Before the Rev. Victor Lewis became senior pastor at Friendship Baptist Church in Roslyn Heights, he watched Flight 11 and Flight 175 crash into the World Trade Center from his desk at Cantor Fitzgerald Wealth Partners 16 years ago.
“On that day and in the weeks that followed, I saw the best of humanity across this region. I saw the love poured on our city because for a time, everyone was black,” Lewis said. “When I say everyone was black, I mean it. Everyone who was in that vicinity was black. There was no white, there was no Asian, no European, no African and no Middle Eastern. I am referencing the ashes and the soot that was stuck to the faces of every individual who was down in that vicinity, and they were all black.
“Nobody looked at anyone any different than as someone they could help, someone they could assist, someone they could encourage along the way as we prayed we would get back home to our families and friends safely.”
Lewis was not the only civilian-turned-minister at the Town of North Hempstead’s 16th annual Sept. 11 memorial service Monday at Mary Jane Davies Green in Manhasset.
The Rev. Donna Marie Field of Community Reformed Church in Manhasset was a nurse in 2001.
She had finished a night shift hours before the attack and said went home to sleep, unaware of what was coming hours later. Field said she awoke to 16 voicemails, mostly from her nurse manager begging her to come back to work.
“When I walked back into the hospital, it was a completely and totally different atmosphere,” Field said. “There was no arguing coworker with coworker. There was no sniping as to who got the best district in the shift.
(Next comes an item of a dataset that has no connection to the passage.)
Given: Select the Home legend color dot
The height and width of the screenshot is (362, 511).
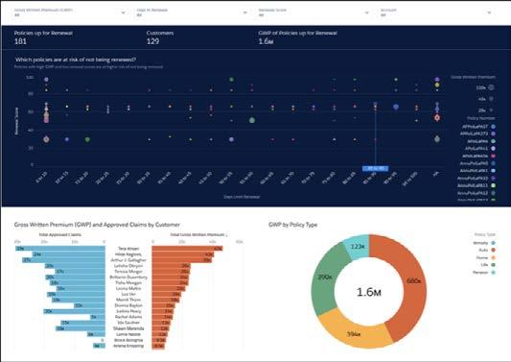Looking at the screenshot, I should pyautogui.click(x=493, y=257).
There was no this patient is this or this doctor is that. There was an air of collaboration that had a solemnity behind it that I can never, ever, ever describe.”
Speakers at the ceremony stood feet from the town’s permanent memorial, a plaque of the 56 names of those from the town who died in the Twin Towers attacks alongside a piece of twisted metal from one of the towers, moved from it’s home outside the board room in Town Hall for the occasion.
During the memorial, two moments of silence — one at 8:46 a.m. and one at 9:03 a.m. — occurred along with a rifle salute from the Albertson VFW Post 5253 members and a wreath presentation by the Port Washington Fire Department.
North Hempstead Town Clerk Wayne Wink said he spent the last week taking stock of his experiences 16 years ago and said for him, the memories are as sharp as ever.
“To me, 16 years feels like yesterday, but 16 years represents nearly an entire generation of Americans, a generation of our children and our grandchildren,” Wink said. “A generation that’s seen more than its share of terror and far too many examples of man’s seemingly endless capacity to inflict inhumanity upon others. For those of us who relive the shock and pain of Sept. 11 when we join together at ceremonies like this, we strive to come to term with our memories, but for an ever-increasing number of memories, Sept. 11 is not a memory — it’s history.”
Town Supervisor Judi Bosworth echoed Wink’s message, weaving pieces of former United States Poet Laureate Billy Collins’ “The Names,” written in 2002 about the 2,753 Americans who died in the attacks in Manhattan, Washington, D.C., and Pennsylvania.
“Many of those children are now teenagers, and we have an obligation to ensure they also know the names of those who were taken from us,” Bosworth said. “‘So many names, there is barely room on the walls of the heart.’ Let us remember them all.”
Wink said though younger Americans have no memories of the attacks, many of their lives have been shaped by the history.
“Sept. 11 is a part of everyone who is among this newest generation of Americans, but not because it changed them in some ways like it changed all of us, but rather Sept. 11 has defined the world that they came into, the world they find themselves in today,” Wink said. “It’s incumbent upon us to help this generation understand how Sept. 11, 2001, came to define their world. Not in an effort to foment hate, but to recommit to persevering in the face of hate.
“In the end, remembering those we lost and how we continue on in their memories may be the greatest legacy that we can bestow on this next generation and on future generations to come.”